The Good: A serious, complex plot that still manages to be undeniably Star Wars.

The Bad and Ugly: It's so short. (And apparently now that Disney owns Star Wars, KOTOR is myth, not canon.)


If the 20th century taught us anything, it's that humans literally possess the technology to destroy themselves. If Star Wars inaugurated a brief breath of optimism in the face of World-War-induced pessimism, then our culture's present obsession with all things undead is pessimism's pissed-off retort. Zombies as we understand them today were cast in stone by George Romero, so The Walking Dead didn't so much invent the genre as it did present it in a deeply-human way (The Walking Dead is categorically a drama, whereas Romero's Dead films are gruesome dark comedies and satires), touching on our most primal fears and instincts: lack of food and shelter, fear of the unknown, the unleashing of death from the cage modern science and medicine have put it in, and a thousandfold reemergence of tribalism. Telltale's Walking Dead game succeeds at the august task, much like Knights of the Old Republic, of achieving a level of storytelling that is on par or perhaps even exceedingly better than that of the original. Brilliance takes many forms, friends, and this apocalyptic tale strikes all the right chords. The sheer stress of playing this game forced me to put it down for a few months to center myself. In a world without laws, is it morally justifiable to execute or assassinate someone who has proven themselves a threat to you and yours? What lengths will you go to to protect a little girl you barely know? It's a beautifully-written, beautifully animated, beautifully acted, and beautifully tragic story.

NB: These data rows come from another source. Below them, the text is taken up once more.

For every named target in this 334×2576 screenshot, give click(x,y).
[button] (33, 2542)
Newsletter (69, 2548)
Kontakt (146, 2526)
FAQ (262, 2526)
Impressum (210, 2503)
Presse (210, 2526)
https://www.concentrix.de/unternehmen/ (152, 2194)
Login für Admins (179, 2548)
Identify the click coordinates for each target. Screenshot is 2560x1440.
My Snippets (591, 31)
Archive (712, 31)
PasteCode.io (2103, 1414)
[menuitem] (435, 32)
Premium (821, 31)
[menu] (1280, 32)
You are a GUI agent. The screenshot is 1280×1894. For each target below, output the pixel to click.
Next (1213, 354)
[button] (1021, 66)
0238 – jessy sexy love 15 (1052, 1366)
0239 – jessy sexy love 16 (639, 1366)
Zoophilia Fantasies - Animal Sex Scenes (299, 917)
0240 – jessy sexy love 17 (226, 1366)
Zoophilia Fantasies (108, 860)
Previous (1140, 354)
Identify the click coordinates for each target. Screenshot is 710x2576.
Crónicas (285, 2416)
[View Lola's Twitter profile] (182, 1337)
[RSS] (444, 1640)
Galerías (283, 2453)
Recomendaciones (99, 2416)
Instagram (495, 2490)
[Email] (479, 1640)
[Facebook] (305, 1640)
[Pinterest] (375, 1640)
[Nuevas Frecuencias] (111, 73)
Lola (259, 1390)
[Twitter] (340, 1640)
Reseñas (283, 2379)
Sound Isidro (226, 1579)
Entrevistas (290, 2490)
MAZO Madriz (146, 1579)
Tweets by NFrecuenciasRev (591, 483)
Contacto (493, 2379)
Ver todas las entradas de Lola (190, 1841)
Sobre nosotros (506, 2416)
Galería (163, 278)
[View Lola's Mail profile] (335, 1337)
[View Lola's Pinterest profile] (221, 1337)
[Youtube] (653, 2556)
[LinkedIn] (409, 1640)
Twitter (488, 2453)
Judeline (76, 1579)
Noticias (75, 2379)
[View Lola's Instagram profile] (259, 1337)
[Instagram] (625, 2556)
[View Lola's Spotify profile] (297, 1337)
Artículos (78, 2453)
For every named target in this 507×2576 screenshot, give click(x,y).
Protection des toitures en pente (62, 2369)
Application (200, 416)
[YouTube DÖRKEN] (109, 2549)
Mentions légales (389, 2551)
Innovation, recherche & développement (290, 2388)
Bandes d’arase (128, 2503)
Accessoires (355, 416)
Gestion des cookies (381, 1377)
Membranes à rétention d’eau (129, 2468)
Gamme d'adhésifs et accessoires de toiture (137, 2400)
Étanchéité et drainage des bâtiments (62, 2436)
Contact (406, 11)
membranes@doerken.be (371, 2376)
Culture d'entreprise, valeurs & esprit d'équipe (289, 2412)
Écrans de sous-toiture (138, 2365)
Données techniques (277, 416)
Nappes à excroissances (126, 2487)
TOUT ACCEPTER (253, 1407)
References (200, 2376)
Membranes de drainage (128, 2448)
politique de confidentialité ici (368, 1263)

Plot Summary: Lee Everett is on his way to prison after being found guilty of murder, but when his police escort runs off the road after hitting a zombified pedestrian, Lee finds himself suddenly surrounded by the living dead. He soon befriends young Clementine, taking the girl under his wing as the two struggle to survive in a savage, amoral world.

The Good: Immersion. The decisions you have Lee make impact how other characters respond. The story feels like the real world. Literary tropes demand that love interests be explored and that characters have arcs. In the Walking Dead, many desires go unfulfilled, and lives are often cut tragically short, leaving the player breathless and unsatisfied with how things turned out. This, though, serves to drive home the cruelty of an apocalyptic world and draws the player further into this complex drama.

The Bad and Ugly: F-bombs left and right, to the point that the writer's voice comes through. Different characters should have different ways of expressing anger and frustration.

That's it for now. Thanks for reading!